#### [Aim of the task]
The expected response is the full set of records, unchanged.

──────────

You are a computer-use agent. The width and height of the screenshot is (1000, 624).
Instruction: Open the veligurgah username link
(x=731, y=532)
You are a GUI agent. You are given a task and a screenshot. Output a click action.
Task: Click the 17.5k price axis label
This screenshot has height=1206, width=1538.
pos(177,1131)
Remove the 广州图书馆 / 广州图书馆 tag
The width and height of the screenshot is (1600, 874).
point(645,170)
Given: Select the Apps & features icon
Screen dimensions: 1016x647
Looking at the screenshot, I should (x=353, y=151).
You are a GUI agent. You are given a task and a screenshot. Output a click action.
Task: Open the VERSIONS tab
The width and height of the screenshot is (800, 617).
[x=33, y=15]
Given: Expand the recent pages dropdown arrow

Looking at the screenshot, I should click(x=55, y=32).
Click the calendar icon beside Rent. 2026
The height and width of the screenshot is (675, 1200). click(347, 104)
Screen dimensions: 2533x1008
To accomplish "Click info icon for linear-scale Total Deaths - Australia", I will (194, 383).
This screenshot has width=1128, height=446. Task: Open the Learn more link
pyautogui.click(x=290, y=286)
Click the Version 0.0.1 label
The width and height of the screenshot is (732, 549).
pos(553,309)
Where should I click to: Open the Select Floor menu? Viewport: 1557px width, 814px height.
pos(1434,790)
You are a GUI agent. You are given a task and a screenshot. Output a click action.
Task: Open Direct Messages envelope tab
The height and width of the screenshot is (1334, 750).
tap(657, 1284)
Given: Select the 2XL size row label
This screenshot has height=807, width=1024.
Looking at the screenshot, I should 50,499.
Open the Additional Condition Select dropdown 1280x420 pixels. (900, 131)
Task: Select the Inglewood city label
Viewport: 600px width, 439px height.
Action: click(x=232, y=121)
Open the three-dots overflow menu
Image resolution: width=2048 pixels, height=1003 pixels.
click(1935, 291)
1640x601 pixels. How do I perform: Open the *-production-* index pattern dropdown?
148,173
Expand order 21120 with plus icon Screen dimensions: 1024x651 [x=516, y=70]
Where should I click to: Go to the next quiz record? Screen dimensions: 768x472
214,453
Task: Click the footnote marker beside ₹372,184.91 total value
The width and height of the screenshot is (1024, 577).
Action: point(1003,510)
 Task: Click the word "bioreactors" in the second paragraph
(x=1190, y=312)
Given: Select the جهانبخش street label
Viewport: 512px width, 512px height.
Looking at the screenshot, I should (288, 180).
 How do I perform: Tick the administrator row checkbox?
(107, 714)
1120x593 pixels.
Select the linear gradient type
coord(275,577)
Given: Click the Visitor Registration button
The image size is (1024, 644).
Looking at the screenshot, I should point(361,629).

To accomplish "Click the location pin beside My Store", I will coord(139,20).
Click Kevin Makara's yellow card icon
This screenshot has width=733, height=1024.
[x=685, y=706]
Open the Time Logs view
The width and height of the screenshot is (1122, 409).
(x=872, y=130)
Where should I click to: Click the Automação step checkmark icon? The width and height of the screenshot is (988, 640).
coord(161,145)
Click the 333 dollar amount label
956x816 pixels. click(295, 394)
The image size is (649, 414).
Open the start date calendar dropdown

──────────

#### [Task response]
You are a computer-use agent. The width and height of the screenshot is (1000, 624).
Instruction: Open the veligurgah username link
(x=731, y=532)
You are a GUI agent. You are given a task and a screenshot. Output a click action.
Task: Click the 17.5k price axis label
This screenshot has height=1206, width=1538.
pos(177,1131)
Remove the 广州图书馆 / 广州图书馆 tag
The width and height of the screenshot is (1600, 874).
point(645,170)
Given: Select the Apps & features icon
Screen dimensions: 1016x647
Looking at the screenshot, I should (x=353, y=151).
You are a GUI agent. You are given a task and a screenshot. Output a click action.
Task: Open the VERSIONS tab
The width and height of the screenshot is (800, 617).
[x=33, y=15]
Given: Expand the recent pages dropdown arrow

Looking at the screenshot, I should click(x=55, y=32).
Click the calendar icon beside Rent. 2026
The height and width of the screenshot is (675, 1200). click(347, 104)
Screen dimensions: 2533x1008
To accomplish "Click info icon for linear-scale Total Deaths - Australia", I will (194, 383).
This screenshot has width=1128, height=446. Task: Open the Learn more link
pyautogui.click(x=290, y=286)
Click the Version 0.0.1 label
The width and height of the screenshot is (732, 549).
pos(553,309)
Where should I click to: Open the Select Floor menu? Viewport: 1557px width, 814px height.
pos(1434,790)
You are a GUI agent. You are given a task and a screenshot. Output a click action.
Task: Open Direct Messages envelope tab
The height and width of the screenshot is (1334, 750).
tap(657, 1284)
Given: Select the 2XL size row label
This screenshot has height=807, width=1024.
Looking at the screenshot, I should 50,499.
Open the Additional Condition Select dropdown 1280x420 pixels. (900, 131)
Task: Select the Inglewood city label
Viewport: 600px width, 439px height.
Action: click(x=232, y=121)
Open the three-dots overflow menu
Image resolution: width=2048 pixels, height=1003 pixels.
click(1935, 291)
1640x601 pixels. How do I perform: Open the *-production-* index pattern dropdown?
148,173
Expand order 21120 with plus icon Screen dimensions: 1024x651 [x=516, y=70]
Where should I click to: Go to the next quiz record? Screen dimensions: 768x472
214,453
Task: Click the footnote marker beside ₹372,184.91 total value
The width and height of the screenshot is (1024, 577).
Action: point(1003,510)
 Task: Click the word "bioreactors" in the second paragraph
(x=1190, y=312)
Given: Select the جهانبخش street label
Viewport: 512px width, 512px height.
Looking at the screenshot, I should (288, 180).
 How do I perform: Tick the administrator row checkbox?
(107, 714)
1120x593 pixels.
Select the linear gradient type
coord(275,577)
Given: Click the Visitor Registration button
The image size is (1024, 644).
Looking at the screenshot, I should point(361,629).

To accomplish "Click the location pin beside My Store", I will coord(139,20).
Click Kevin Makara's yellow card icon
This screenshot has width=733, height=1024.
[x=685, y=706]
Open the Time Logs view
The width and height of the screenshot is (1122, 409).
(x=872, y=130)
Where should I click to: Click the Automação step checkmark icon? The width and height of the screenshot is (988, 640).
coord(161,145)
Click the 333 dollar amount label
956x816 pixels. click(295, 394)
The image size is (649, 414).
Open the start date calendar dropdown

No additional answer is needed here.